Not praying, but embodying the prayer.
Not asking, but wringing out the juices of your precious, beating heart with all its deepest, most sacred and secret longings and then offering them up to the One who Holds with compassion and humility and gratitude.
And when fear comes, that’s OK - we fear what we don’t know. And meditation turns the unknown to the known.
It’s the flash of lightening that gives us a glimpse of what’s in the dark room.
It’s the battlefield where we steel ourselves to face all our most gruesome monsters who, when we actually stop running, hiding, and fighting long enough to look… reveal themselves to simply be children: hurt, sad, scared, misunderstood.
We open our arms and they climb in and so meditation becomes the embrace through which stranger becomes Self.
And when stranger becomes Self fear becomes love, violence becomes peace, what is broken is mended, and we can see our stumblings for what they truly are: the very grace of God, moving through the world as us.

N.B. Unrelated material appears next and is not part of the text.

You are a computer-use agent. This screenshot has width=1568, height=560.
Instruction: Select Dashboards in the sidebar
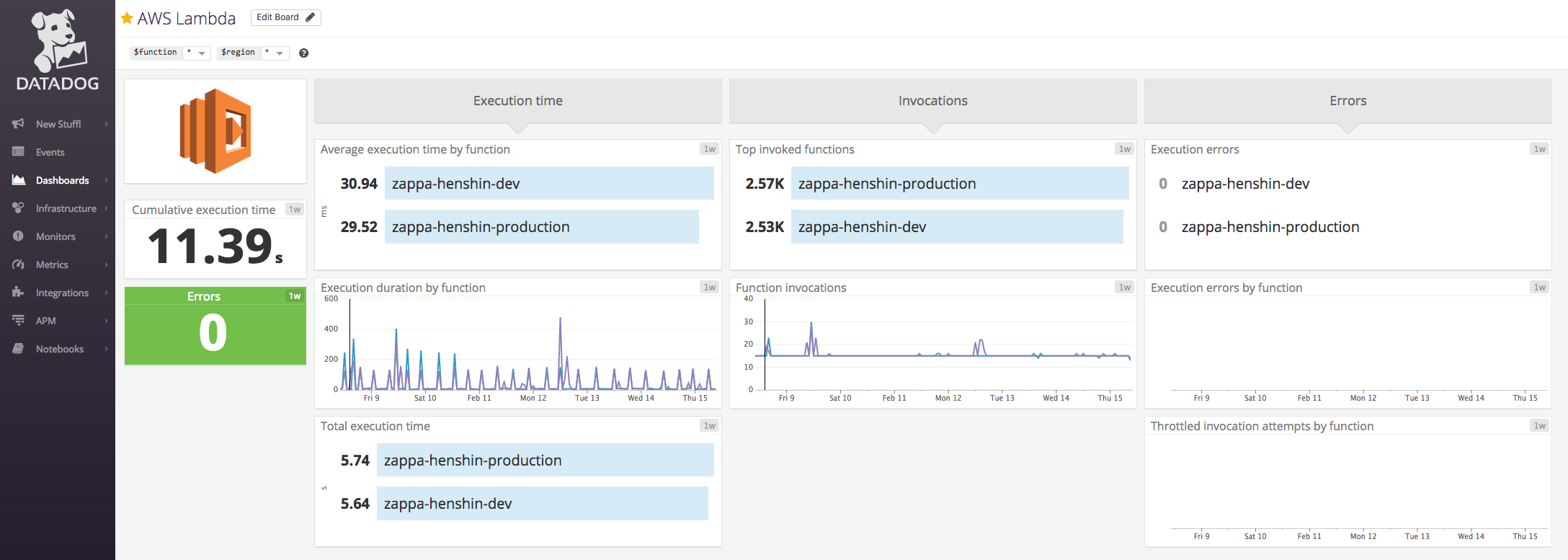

“Today, like every other day, we wake up empty and frightened. Don’t open the door to the study and begin reading. Take down a musical instrument.
Let the beauty we love be what we do. There are hundreds of ways to kneel and kiss the ground.
—————-
Out beyond ideas of wrongdoing and rightdoing, there is a field. I’ll meet you there.
When the soul lies down in that grass, the world is too full to talk about. Ideas, language, even the phrase each other doesn’t make any sense.”